Scholars of the future might look back on our time and say that humanity had the power to save it’s past. As we enter into the digital age, there is an assumption that any historical document that is not digitized runs the risk of being lost to history forever. Through the process of uploading documents, we preserve forever the story of the past. But digital storage is not without its risks. Servers and hard drives run the risk of malfunction. The other argument on digitization is access. It can not be disputed that uploading documents increases their accessibility.
In a perfect world, everything is brought into the Digital Age. Cost hinders this and politics decides who comes onto the boat. The first solution is to streamline the process of digitizing. This, when looked at the history of the task is not easy.
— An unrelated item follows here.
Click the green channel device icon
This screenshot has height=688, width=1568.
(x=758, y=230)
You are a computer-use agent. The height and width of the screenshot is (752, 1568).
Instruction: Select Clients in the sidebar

In Amy E. Earheart’s piece “Can Information be Unfetted”, we see a field of work dominated by the patchwork method. The process is divided by scholars on a mission and somewhat larger institutions that are willing to pour resources into the task. Much of the process must be facilitated by hand. Opening dusty old boxes, prepping them into a machine and finally classifying their content. Cost comes mainly from this labor intensive process. We must recognize the cultural value of this information and supply the necessary resources it deserves.
One solution would be to have government come in and accept the responsibility of preserving the past. This would eliminate the patchwork approach and possibly create a more democratic formula in preserving the past. In addition, by having one entity preserve the past, we create a uniform approach to what can be seen as the wild west.